TASK OBJECTIVE: The entire set of lines below should be copied exactly.

PROVIDED RECORDS:
┄┄┄┄┄┄┄┄┄┄┄┄┄┄┄┄┄┄┄┄

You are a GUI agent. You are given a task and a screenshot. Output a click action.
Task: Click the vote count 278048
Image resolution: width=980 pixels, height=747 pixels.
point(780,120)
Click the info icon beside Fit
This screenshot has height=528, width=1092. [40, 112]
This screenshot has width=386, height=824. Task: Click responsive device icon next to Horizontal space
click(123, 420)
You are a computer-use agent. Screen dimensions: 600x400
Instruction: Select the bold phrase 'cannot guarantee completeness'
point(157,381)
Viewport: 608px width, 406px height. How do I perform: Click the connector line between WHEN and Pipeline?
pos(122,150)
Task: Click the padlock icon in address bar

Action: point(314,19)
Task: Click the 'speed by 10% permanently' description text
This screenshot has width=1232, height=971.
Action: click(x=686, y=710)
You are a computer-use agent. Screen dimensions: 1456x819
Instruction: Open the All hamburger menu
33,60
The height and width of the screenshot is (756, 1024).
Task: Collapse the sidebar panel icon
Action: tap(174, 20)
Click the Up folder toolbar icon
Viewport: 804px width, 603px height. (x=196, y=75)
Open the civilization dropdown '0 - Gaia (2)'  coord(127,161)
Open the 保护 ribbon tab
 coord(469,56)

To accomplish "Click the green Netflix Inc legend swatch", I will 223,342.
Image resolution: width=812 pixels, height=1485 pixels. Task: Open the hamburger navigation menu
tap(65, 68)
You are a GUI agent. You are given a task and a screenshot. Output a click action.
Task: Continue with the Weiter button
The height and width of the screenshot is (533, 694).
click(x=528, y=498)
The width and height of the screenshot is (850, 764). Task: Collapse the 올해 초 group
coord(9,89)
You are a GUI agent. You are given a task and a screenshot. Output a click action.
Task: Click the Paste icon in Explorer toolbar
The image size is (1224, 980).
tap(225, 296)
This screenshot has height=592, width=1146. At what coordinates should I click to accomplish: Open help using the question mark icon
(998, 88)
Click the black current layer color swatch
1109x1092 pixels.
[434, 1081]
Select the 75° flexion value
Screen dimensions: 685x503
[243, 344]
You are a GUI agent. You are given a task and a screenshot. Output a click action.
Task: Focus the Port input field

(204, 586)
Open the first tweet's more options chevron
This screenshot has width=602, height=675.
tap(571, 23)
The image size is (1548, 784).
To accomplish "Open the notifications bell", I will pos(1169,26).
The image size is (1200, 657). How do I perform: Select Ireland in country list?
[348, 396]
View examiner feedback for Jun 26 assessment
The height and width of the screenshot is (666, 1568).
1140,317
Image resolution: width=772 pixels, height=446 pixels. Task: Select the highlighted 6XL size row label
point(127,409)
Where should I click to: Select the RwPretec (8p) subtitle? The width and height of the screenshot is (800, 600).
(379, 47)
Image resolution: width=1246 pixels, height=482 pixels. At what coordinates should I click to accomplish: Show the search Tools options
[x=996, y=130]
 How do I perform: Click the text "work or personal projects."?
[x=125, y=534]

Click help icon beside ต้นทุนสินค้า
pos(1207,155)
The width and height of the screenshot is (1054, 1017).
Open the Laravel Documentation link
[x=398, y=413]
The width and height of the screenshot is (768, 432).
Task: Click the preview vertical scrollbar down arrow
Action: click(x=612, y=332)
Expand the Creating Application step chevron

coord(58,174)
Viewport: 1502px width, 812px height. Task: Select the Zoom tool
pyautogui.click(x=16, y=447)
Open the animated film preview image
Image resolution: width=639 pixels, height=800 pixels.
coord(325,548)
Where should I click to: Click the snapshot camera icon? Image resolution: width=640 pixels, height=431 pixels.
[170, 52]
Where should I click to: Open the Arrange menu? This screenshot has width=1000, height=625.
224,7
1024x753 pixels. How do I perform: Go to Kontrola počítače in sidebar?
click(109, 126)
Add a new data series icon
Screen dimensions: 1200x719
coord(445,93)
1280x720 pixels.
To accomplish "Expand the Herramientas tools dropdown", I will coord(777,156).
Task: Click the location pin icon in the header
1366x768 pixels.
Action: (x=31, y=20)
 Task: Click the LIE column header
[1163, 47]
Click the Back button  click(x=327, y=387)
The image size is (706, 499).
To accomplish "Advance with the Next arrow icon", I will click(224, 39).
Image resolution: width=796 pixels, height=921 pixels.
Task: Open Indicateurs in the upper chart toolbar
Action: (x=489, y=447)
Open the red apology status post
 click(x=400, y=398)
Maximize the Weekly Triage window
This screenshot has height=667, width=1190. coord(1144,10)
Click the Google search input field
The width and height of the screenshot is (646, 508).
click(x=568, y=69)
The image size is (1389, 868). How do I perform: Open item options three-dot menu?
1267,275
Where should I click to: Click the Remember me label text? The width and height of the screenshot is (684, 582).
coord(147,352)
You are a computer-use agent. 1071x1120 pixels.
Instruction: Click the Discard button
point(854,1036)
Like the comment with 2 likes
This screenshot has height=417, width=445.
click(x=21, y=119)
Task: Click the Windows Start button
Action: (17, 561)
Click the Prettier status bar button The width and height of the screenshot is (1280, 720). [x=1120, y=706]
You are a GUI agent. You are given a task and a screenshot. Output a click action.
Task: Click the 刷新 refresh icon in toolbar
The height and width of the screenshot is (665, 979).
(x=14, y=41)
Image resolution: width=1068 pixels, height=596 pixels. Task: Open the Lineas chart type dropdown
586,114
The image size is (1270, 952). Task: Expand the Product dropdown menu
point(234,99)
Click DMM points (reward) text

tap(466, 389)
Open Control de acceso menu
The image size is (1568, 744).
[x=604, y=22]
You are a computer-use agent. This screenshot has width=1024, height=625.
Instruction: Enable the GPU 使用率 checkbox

┄┄┄┄┄┄┄┄┄┄┄┄┄┄┄┄┄┄┄┄

OUTPUT OF THE TASK:
You are a GUI agent. You are given a task and a screenshot. Output a click action.
Task: Click the vote count 278048
Image resolution: width=980 pixels, height=747 pixels.
point(780,120)
Click the info icon beside Fit
This screenshot has height=528, width=1092. [40, 112]
This screenshot has width=386, height=824. Task: Click responsive device icon next to Horizontal space
click(123, 420)
You are a computer-use agent. Screen dimensions: 600x400
Instruction: Select the bold phrase 'cannot guarantee completeness'
point(157,381)
Viewport: 608px width, 406px height. How do I perform: Click the connector line between WHEN and Pipeline?
pos(122,150)
Task: Click the padlock icon in address bar

Action: point(314,19)
Task: Click the 'speed by 10% permanently' description text
This screenshot has width=1232, height=971.
Action: click(x=686, y=710)
You are a computer-use agent. Screen dimensions: 1456x819
Instruction: Open the All hamburger menu
33,60
The height and width of the screenshot is (756, 1024).
Task: Collapse the sidebar panel icon
Action: tap(174, 20)
Click the Up folder toolbar icon
Viewport: 804px width, 603px height. (x=196, y=75)
Open the civilization dropdown '0 - Gaia (2)'  coord(127,161)
Open the 保护 ribbon tab
 coord(469,56)

To accomplish "Click the green Netflix Inc legend swatch", I will 223,342.
Image resolution: width=812 pixels, height=1485 pixels. Task: Open the hamburger navigation menu
tap(65, 68)
You are a GUI agent. You are given a task and a screenshot. Output a click action.
Task: Continue with the Weiter button
The height and width of the screenshot is (533, 694).
click(x=528, y=498)
The width and height of the screenshot is (850, 764). Task: Collapse the 올해 초 group
coord(9,89)
You are a GUI agent. You are given a task and a screenshot. Output a click action.
Task: Click the Paste icon in Explorer toolbar
The image size is (1224, 980).
tap(225, 296)
This screenshot has height=592, width=1146. At what coordinates should I click to accomplish: Open help using the question mark icon
(998, 88)
Click the black current layer color swatch
1109x1092 pixels.
[434, 1081]
Select the 75° flexion value
Screen dimensions: 685x503
[243, 344]
You are a GUI agent. You are given a task and a screenshot. Output a click action.
Task: Focus the Port input field

(204, 586)
Open the first tweet's more options chevron
This screenshot has width=602, height=675.
tap(571, 23)
The image size is (1548, 784).
To accomplish "Open the notifications bell", I will pos(1169,26).
The image size is (1200, 657). How do I perform: Select Ireland in country list?
[348, 396]
View examiner feedback for Jun 26 assessment
The height and width of the screenshot is (666, 1568).
1140,317
Image resolution: width=772 pixels, height=446 pixels. Task: Select the highlighted 6XL size row label
point(127,409)
Where should I click to: Select the RwPretec (8p) subtitle? The width and height of the screenshot is (800, 600).
(379, 47)
Image resolution: width=1246 pixels, height=482 pixels. At what coordinates should I click to accomplish: Show the search Tools options
[x=996, y=130]
 How do I perform: Click the text "work or personal projects."?
[x=125, y=534]

Click help icon beside ต้นทุนสินค้า
pos(1207,155)
The width and height of the screenshot is (1054, 1017).
Open the Laravel Documentation link
[x=398, y=413]
The width and height of the screenshot is (768, 432).
Task: Click the preview vertical scrollbar down arrow
Action: click(x=612, y=332)
Expand the Creating Application step chevron

coord(58,174)
Viewport: 1502px width, 812px height. Task: Select the Zoom tool
pyautogui.click(x=16, y=447)
Open the animated film preview image
Image resolution: width=639 pixels, height=800 pixels.
coord(325,548)
Where should I click to: Click the snapshot camera icon? Image resolution: width=640 pixels, height=431 pixels.
[170, 52]
Where should I click to: Open the Arrange menu? This screenshot has width=1000, height=625.
224,7
1024x753 pixels. How do I perform: Go to Kontrola počítače in sidebar?
click(109, 126)
Add a new data series icon
Screen dimensions: 1200x719
coord(445,93)
1280x720 pixels.
To accomplish "Expand the Herramientas tools dropdown", I will coord(777,156).
Task: Click the location pin icon in the header
1366x768 pixels.
Action: (x=31, y=20)
 Task: Click the LIE column header
[1163, 47]
Click the Back button  click(x=327, y=387)
The image size is (706, 499).
To accomplish "Advance with the Next arrow icon", I will click(224, 39).
Image resolution: width=796 pixels, height=921 pixels.
Task: Open Indicateurs in the upper chart toolbar
Action: (x=489, y=447)
Open the red apology status post
 click(x=400, y=398)
Maximize the Weekly Triage window
This screenshot has height=667, width=1190. coord(1144,10)
Click the Google search input field
The width and height of the screenshot is (646, 508).
click(x=568, y=69)
The image size is (1389, 868). How do I perform: Open item options three-dot menu?
1267,275
Where should I click to: Click the Remember me label text? The width and height of the screenshot is (684, 582).
coord(147,352)
You are a computer-use agent. 1071x1120 pixels.
Instruction: Click the Discard button
point(854,1036)
Like the comment with 2 likes
This screenshot has height=417, width=445.
click(x=21, y=119)
Task: Click the Windows Start button
Action: (17, 561)
Click the Prettier status bar button The width and height of the screenshot is (1280, 720). [x=1120, y=706]
You are a GUI agent. You are given a task and a screenshot. Output a click action.
Task: Click the 刷新 refresh icon in toolbar
The height and width of the screenshot is (665, 979).
(x=14, y=41)
Image resolution: width=1068 pixels, height=596 pixels. Task: Open the Lineas chart type dropdown
586,114
The image size is (1270, 952). Task: Expand the Product dropdown menu
point(234,99)
Click DMM points (reward) text

tap(466, 389)
Open Control de acceso menu
The image size is (1568, 744).
[x=604, y=22]
You are a computer-use agent. This screenshot has width=1024, height=625.
Instruction: Enable the GPU 使用率 checkbox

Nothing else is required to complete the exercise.